§ **Short exercise**
Transcribe the rows from the line containing "You are a GUI" through the line containing "will click(625, 604).", including both of those lines, and copy nothing else.

******************************

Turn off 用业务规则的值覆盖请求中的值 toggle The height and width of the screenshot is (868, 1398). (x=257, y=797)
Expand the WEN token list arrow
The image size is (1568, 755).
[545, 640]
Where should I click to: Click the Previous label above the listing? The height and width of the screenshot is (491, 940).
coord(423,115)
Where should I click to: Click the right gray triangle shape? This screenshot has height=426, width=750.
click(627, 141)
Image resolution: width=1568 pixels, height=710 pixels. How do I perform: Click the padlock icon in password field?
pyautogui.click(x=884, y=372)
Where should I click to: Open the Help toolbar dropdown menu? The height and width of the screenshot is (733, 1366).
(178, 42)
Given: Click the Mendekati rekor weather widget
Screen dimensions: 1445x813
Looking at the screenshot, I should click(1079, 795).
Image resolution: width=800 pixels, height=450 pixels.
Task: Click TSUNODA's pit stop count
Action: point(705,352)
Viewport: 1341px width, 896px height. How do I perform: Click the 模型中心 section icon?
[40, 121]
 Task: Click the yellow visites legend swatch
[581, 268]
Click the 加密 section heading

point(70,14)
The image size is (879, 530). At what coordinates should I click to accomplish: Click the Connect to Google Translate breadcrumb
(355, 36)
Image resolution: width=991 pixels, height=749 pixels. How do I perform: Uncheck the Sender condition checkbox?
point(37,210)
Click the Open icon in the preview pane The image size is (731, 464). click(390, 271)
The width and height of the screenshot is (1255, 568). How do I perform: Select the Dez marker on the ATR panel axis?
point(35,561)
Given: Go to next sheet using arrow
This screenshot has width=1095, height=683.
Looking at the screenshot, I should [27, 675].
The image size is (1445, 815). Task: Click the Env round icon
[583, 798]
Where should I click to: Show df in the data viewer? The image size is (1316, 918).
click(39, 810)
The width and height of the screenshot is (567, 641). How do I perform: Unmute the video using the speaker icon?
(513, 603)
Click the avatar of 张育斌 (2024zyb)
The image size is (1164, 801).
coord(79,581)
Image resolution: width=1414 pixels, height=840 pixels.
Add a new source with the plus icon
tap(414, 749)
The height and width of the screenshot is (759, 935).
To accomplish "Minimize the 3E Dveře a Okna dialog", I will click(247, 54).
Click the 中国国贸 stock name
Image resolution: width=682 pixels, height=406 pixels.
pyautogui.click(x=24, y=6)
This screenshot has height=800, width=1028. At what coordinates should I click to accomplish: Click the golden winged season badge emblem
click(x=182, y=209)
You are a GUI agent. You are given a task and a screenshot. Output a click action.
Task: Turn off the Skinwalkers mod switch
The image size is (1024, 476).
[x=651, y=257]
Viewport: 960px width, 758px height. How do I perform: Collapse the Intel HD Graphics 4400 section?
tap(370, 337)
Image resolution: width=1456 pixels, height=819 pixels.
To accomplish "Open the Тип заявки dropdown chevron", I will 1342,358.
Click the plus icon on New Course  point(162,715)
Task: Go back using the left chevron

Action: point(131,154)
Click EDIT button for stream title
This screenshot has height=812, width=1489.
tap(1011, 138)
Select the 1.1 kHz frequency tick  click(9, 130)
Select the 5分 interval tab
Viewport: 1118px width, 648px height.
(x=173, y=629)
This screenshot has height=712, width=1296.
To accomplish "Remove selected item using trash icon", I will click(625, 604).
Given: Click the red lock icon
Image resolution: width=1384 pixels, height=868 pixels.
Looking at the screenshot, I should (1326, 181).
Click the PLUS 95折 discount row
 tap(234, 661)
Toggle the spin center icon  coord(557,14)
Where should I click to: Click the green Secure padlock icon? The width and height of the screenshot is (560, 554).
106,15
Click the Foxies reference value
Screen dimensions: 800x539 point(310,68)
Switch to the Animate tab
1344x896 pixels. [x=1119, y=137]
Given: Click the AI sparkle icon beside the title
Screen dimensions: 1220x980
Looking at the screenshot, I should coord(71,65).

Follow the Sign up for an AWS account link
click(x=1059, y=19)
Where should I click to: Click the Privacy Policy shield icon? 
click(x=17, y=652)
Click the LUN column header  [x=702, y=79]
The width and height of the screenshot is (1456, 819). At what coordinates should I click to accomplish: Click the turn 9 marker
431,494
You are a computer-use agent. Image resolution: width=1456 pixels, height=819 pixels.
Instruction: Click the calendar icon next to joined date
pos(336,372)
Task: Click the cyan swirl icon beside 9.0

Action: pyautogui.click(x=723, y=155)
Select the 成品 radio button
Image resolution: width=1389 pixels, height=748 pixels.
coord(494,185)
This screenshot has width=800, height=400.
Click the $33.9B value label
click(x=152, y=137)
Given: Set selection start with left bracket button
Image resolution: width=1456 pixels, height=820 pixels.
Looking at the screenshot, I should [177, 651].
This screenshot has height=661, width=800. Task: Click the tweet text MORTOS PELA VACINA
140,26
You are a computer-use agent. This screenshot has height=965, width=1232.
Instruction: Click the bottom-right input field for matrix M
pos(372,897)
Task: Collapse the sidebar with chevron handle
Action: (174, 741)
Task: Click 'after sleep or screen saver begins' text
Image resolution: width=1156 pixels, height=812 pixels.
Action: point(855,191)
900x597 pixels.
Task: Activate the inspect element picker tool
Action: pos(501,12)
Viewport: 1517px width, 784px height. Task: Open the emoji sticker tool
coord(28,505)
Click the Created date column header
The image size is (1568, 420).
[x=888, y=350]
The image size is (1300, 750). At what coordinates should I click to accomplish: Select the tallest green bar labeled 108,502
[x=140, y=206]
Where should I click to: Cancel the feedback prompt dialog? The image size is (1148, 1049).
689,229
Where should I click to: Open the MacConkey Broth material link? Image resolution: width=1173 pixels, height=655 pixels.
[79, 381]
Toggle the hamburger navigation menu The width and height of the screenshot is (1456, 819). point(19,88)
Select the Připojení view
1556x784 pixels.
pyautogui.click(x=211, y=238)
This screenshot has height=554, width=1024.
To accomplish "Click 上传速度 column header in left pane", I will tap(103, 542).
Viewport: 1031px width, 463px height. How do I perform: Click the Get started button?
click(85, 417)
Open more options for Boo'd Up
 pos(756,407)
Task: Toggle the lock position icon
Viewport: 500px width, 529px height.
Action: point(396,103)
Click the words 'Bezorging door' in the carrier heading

******************************

§ **The solution**
You are a GUI agent. You are given a task and a screenshot. Output a click action.
Task: Turn off the Skinwalkers mod switch
The image size is (1024, 476).
[x=651, y=257]
Viewport: 960px width, 758px height. How do I perform: Collapse the Intel HD Graphics 4400 section?
tap(370, 337)
Image resolution: width=1456 pixels, height=819 pixels.
To accomplish "Open the Тип заявки dropdown chevron", I will 1342,358.
Click the plus icon on New Course  point(162,715)
Task: Go back using the left chevron

Action: point(131,154)
Click EDIT button for stream title
This screenshot has height=812, width=1489.
tap(1011, 138)
Select the 1.1 kHz frequency tick  click(9, 130)
Select the 5分 interval tab
Viewport: 1118px width, 648px height.
(x=173, y=629)
This screenshot has height=712, width=1296.
To accomplish "Remove selected item using trash icon", I will click(625, 604).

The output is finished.